Obesity is a chronic disease that is growing worldwide, reaching a particularly alarming rate of increase in childhood (1). Childhood obesity is associated with several comorbidities and cardiometabolic risk factors, namely dyslipidemia, insulin resistance, and low-grade inflammation (2). High values of acute-phase proteins (e.g., C-reactive protein), of insulin-resistance index, and of triglycerides can be observed in obese children and adolescents (2). Obesity is a risk factor for the development of kidney disease (3), and recent data also suggest that some degree of renal impairment may be observed in overweight and obese children (4). A work performed in young prepubertal children demonstrated significantly lower estimated glomerular filtration rate (eGFR) in those who were overweight/obese, compared with nonoverweight controls, even though all the participants presented renal function markers and eGFR within the normal range (4).

Physical activity (PA) is an important tool for obesity prevention and treatment in childhood, as regular PA improves body composition, cardiorespiratory fitness, and reduces cardiovascular risk factors in obese children and adolescents (5, 6). Improvements in the adipokine profile, decreasing inflammatory substances, and increasing adiponectin (which has several protective properties) have been reported in interventional studies involving physical exercise. Furthermore, these modifications occur concomitantly with beneficial cardiometabolic changes, such as increment in high-density lipoprotein levels, and reductions in blood pressure and insulin resistance index (5, 6). Renal function also seems to improve after weight loss in obese patients (7). However, little data exist regarding renal changes with PA in obese patients at pediatric ages (8).

This study aimed to investigate and compare the effect of 6-month soccer and traditional PA programs on renal function in obese boys.



This study was part of a larger project that aimed to study the impact of soccer and traditional PA programs on the changes in body composition and cardiometabolic risk factors in obese boys (6). We analyzed a subsample of the patients enrolled for that study, including 39 boys distributed in the following three groups: soccer (SG, n=13), traditional physical activity (AG, n=13), and sedentary control (CG, n=13).

The detailed description of patients is described elsewhere (6). Briefly, boys were recruited from an outpatient clinic of pediatric obesity in Oporto. Inclusion criteria were: age 8–12 years, obese (body mass index (BMI)>2, standard deviations above age- and sex-specific WHO reference medians (9)), and no medication or diagnosed medical conditions that could affect the study results or limit the PA. Boys who could not participate in the interventions or who were not interested, acted as a control group (CG).

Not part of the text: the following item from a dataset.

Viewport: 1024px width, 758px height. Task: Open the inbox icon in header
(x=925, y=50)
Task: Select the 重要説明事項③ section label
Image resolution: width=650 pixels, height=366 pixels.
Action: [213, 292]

The study was ethically approved by the research committee of the Faculty of Sport of the University of Porto and by the hospital authorities. It was conducted in compliance with the Declaration of Helsinki. All boys participated in the study after the informed and written consent of their parents or legal representatives.

The 6-month interventions implemented with SG and AG included three sessions per week of 60–90 min duration. The soccer program consisted of warm-up session (10–20 min), technical drills and small-sided games (40–60 min), and cool-down session (10 min). It was conducted at a local soccer club on Tuesdays, Thursdays (1830–2000), and Saturdays (1000–1130). The traditional activity program was multidimensional with a variety of exercise routines, consistent with international recommendations. Each session included warm-up (10–20 min), generalized activities aimed at improving aerobic endurance, coordination, balance, flexibility and strength, e.g., walking, running, gymnastics, and others (40–60 min), and cool-down (10 min). The intervention was carried out at a school on Mondays, Wednesdays, and Fridays (1830–2000). Training intensities for the SG and AG interventions were designed to maintain the heart rate (HR) at ~70–80% of the maximum (HRmax), confirmed by monitoring (Polar Team 2 Pro System, Polar Electro, Kempele, Finland). All intervention sessions were conducted by two physical education teachers, under the guidance of the principal investigator. Sessions were initiated on 9 September 2013 and concluded on 9 March 2014.


Body mass was measured with a digital scale (Tanita, London, UK, BC-418MA); height was measured with a fixed stadiometer (Holtain, Crymych, UK); and the waist circumference (WC) was measured with a metallic tape (Holtain). All were measured following the standard procedures. BMI was calculated by dividing body weight in kilograms by the square of height in meters. The z-score values for BMI were obtained using the WHO AnthroPlus software (WHO anthro).

Body Composition

Body composition was measured by dual-energy X-ray absorptiometry (DXA) (Hologic QDR 4500A, Hologic, Waltham, MA). The unit was calibrated according to the manufacturer instructions; a trained technician did all the exams. Body fat percentage (BFP) and lean mass were measured using standard protocols. Lean mass index (LMI) was calculated by dividing the lean mass in kilograms by the square of height in meters. The same investigator analyzed all the body scans.

Renal Function Markers

After an overnight fast, blood samples were collected by venipuncture in EDTA, containing tubes and processed within 2 h of collection. Samples were collected at baseline and after 6 months between 08:00 and 10:00 hours at the Faculty of Sport of the University of Porto.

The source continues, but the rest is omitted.